From the project description below, list every drawback it names for converting raw LiDAR point clouds into raster models.

» **Text provided**:
+++++
III: Small: Geospatial Data Representation and Analysis through the Stellar Decomposition
Award: NSF-IIS - 1910766
October 1, 2019 – September 30, 2024
Project description
The project focuses on developing scalable data representations, and algorithms for processing and analyzing scattered big geospatial data. The emphasis is on dealing with point clouds of very large size, arising from LIDAR acquisitions, and on applications to terrain modeling and to tree reconstruction from forestry data, with benefits to the research in environmental and Earth science. Being the approach entirely data agnostic, the project has a potential impact on a broader range of applications, including neuroscience, social science, and virtual reality. Software tools for modeling and analysis of very large terrains, and for forestry segmentation will be developed and distributed in the public domain.
Currently, raw LiDAR point clouds are processed by first converting them into raster models, with high computational costs, potential loss of information, and creation of artifacts due to missing data and to the presence of noise. The innovative aspect of the project is in performing data analysis directly on the LiDAR point clouds. This requires encoding the neighboring relations among the points as a simplicial mesh so as to provide an approximation of the underlying “shape” of the point cloud. In order to be able to deal with massive data sets, the research will develop efficient and effective mesh data structures, based on a new data clustered spatio-topological model, the Stellar decomposition, supporting scalability, and efficient processing of fundamental spatial and connectivity queries. New algorithms, rooted in computational topology, will be developed for terrain simplification and analysis, and for tree reconstruction from forestry data. The new scalable framework will make the analysis of terrain and forest data possible on commodity hardware even for datasets composed of billions of points. Moreover, thanks to the use of the Stellar decomposition, it will be well suited for implementations in a distributed environment for the analysis of such data at the global Earth scale.
The major challenges of the project are in (i) defining and implementing compact and efficient data structures for simplicial complexes in order to make the direct processing and analysis of big scattered geospatial data effective and efficient on commodity hardware; in (ii) developing scalable representations which are well suited for future implementations in distributed environments; in (iii) designing and developing new algorithms, rooted in computational topology, for terrain analysis and simplification, and for forest segmentation, applicable also in other contexts; in (iv) developing a software platform for modeling and analysis of terrains and for tree segmentation from forestry data, which will consist of several integrated libraries and software tools based on highly innovative data representation and analysis techniques, capable of dealing with large-size point clouds.
+++++
» **Supplied data**:
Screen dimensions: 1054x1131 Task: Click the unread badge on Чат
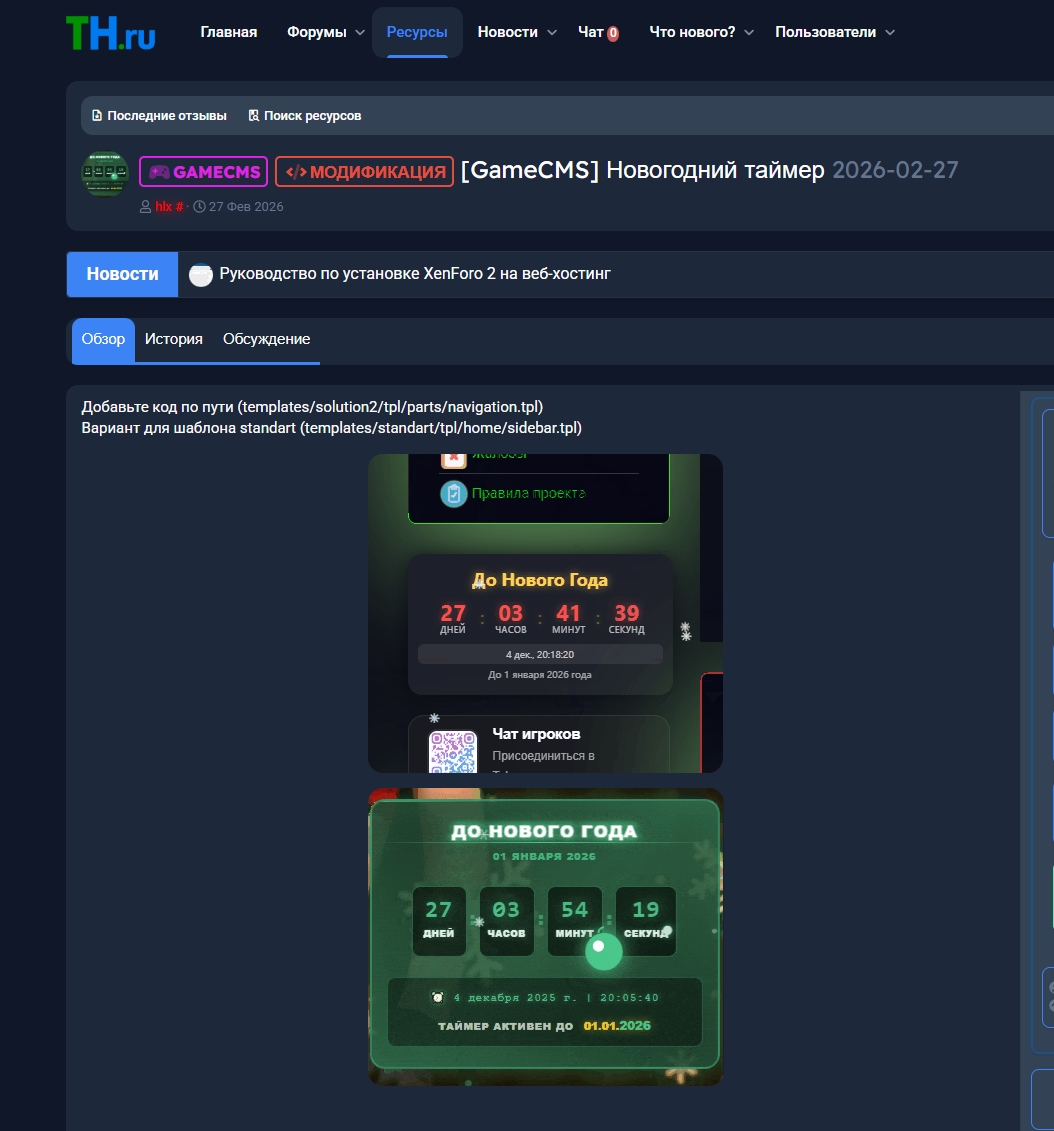click(x=613, y=33)
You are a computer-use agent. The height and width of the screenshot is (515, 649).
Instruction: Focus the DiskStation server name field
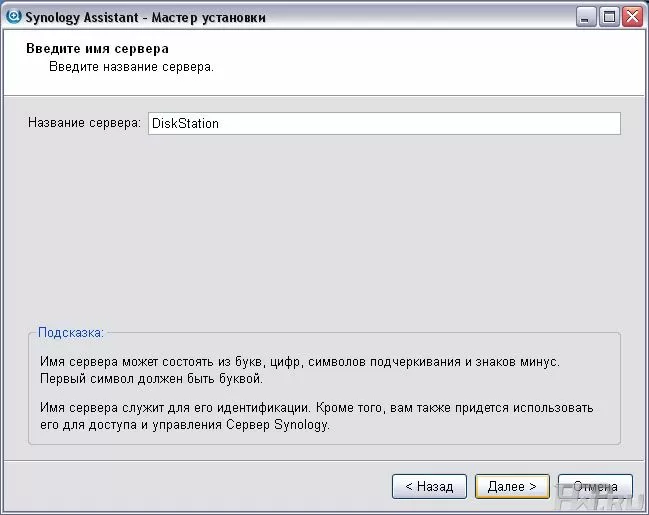383,123
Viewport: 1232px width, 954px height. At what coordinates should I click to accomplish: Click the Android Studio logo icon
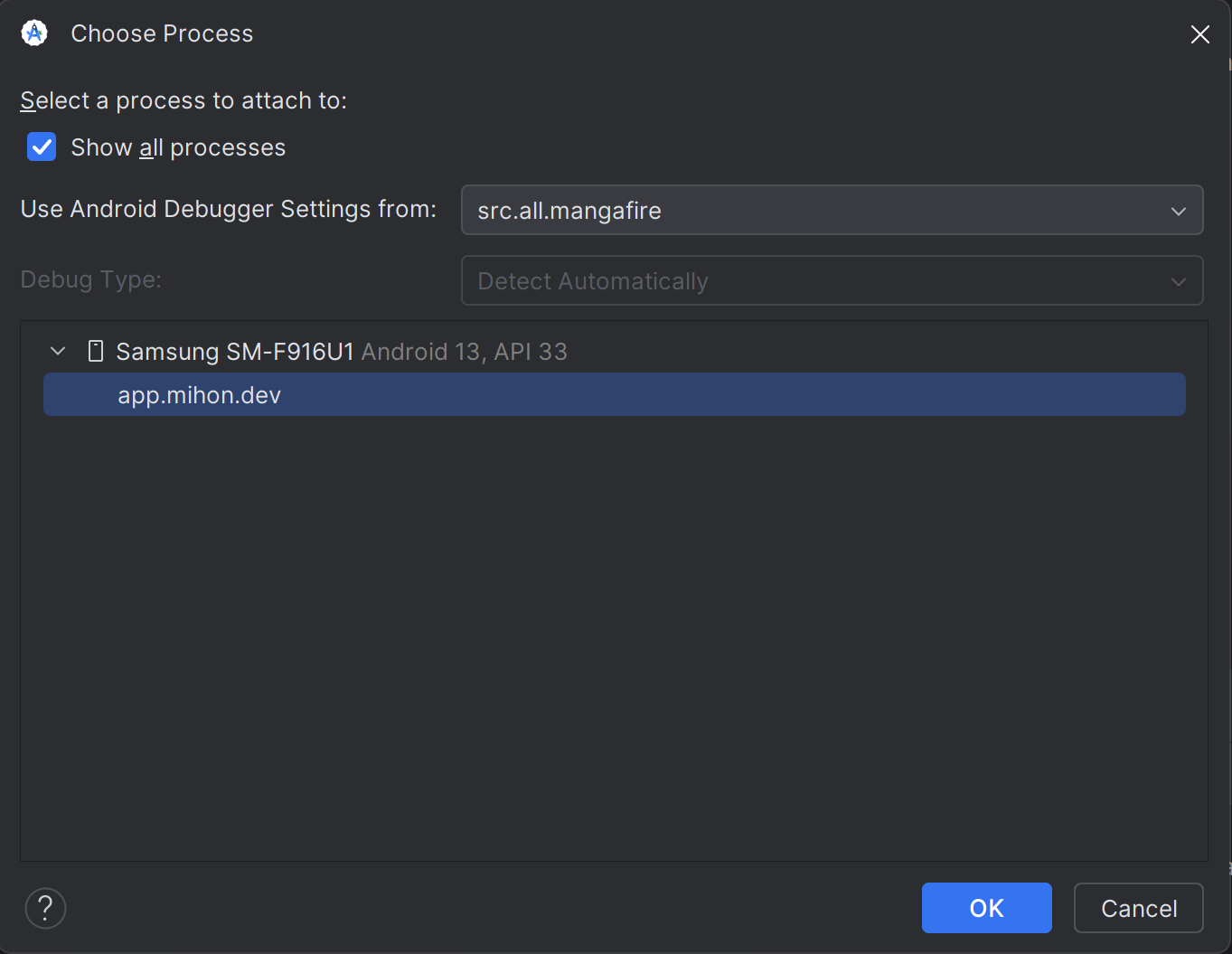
+++++
» **Response**:
- High computational costs
- Potential loss of information
- Creation of artifacts due to missing data and to the presence of noise